MANILA, Philippines—The Bangko Sentral ng Pilipinas (BSP) on Wednesday said its normal audit process did not cover records of deposit accounts owned by clients of banks.

Bank audits, which entail review of financial statements of banks, are regularly conducted by the BSP as part of its regulatory function.

Fe de la Cruz, head of the corporate affairs office of the BSP, said the exclusion of bank deposit records from the audit was due to the Bank Secrecy Law that the central bank was observing.

“Audits do not include bank deposit records,” De la Cruz said when asked to comment on allegations that the BSP, which earlier audited Philippine Savings Bank (PSBank), had records of Corona’s deposit accounts and that it was the one that leaked the records.
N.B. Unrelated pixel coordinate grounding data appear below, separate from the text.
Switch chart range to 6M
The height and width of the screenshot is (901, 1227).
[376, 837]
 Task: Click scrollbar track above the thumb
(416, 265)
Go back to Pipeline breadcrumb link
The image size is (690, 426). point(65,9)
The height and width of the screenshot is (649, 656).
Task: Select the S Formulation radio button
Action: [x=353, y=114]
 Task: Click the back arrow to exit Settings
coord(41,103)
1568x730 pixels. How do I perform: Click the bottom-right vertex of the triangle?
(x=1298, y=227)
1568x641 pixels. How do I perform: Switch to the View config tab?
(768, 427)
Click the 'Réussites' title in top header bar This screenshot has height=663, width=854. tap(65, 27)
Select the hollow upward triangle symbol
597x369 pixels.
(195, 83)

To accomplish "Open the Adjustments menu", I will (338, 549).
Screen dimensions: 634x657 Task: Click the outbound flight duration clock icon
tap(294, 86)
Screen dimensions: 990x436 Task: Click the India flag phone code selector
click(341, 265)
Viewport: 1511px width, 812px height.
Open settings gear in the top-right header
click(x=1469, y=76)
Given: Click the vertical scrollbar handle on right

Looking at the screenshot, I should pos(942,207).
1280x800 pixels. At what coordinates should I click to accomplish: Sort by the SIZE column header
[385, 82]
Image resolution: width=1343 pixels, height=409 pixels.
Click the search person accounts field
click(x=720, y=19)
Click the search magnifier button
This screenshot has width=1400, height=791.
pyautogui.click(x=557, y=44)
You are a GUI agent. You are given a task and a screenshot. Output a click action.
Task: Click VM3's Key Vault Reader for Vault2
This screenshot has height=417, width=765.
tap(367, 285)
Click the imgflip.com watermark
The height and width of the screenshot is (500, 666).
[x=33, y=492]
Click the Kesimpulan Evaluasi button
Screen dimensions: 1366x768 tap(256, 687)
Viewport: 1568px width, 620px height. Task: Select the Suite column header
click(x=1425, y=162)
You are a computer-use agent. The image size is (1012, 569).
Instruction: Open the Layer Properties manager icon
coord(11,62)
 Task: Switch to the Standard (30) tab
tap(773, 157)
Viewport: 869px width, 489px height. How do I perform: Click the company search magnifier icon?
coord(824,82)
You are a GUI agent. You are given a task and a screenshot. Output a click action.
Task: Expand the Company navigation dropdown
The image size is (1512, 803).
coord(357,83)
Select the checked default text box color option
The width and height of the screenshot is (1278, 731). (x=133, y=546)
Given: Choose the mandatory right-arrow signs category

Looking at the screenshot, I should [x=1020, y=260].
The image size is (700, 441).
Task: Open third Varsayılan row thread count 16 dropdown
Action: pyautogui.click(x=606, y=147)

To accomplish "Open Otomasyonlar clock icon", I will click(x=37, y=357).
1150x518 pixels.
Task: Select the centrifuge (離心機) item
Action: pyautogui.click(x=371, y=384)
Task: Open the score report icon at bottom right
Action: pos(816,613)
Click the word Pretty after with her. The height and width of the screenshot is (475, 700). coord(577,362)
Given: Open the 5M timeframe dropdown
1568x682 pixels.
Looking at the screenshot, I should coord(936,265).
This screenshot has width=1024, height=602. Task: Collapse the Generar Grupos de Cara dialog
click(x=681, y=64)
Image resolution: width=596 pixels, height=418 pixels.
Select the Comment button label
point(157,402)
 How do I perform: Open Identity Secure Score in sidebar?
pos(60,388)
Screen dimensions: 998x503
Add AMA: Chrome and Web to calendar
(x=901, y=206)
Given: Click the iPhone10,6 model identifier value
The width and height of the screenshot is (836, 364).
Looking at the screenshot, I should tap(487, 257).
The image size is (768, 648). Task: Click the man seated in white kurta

In a brief statement issued Wednesday night, the BSP said that besides the Bank Secrecy Law, two other laws prohibited the central bank from looking into deposit accounts.

DoJ to probe leak

“Bank examiners [of the BSP] are not authorized to look into deposit accounts by virtue of three laws: Republic Act No. 1405 or the Secrecy of Bank Deposits Law, Republic Act No. 6426 or the Foreign Currency Deposit Act and Republic Act No. 7653 or the BSP Charter,” the central bank said.

In Malacañang, deputy presidential spokesperson Abigail Valte said it would be the Department of Justice (DoJ) that would investigate the leakage of PSBank documents.

Valte said the DoJ would launch the investigation if someone filed a complaint.

“If there is an alleged violation of the Bank Secrecy Law, that would be the DoJ. That’s a criminal case,” Valte told reporters in reference to the deposit account records of Corona that the prosecution had presented as evidence and which PSBank officials claimed were not similar to the original documents in their possession.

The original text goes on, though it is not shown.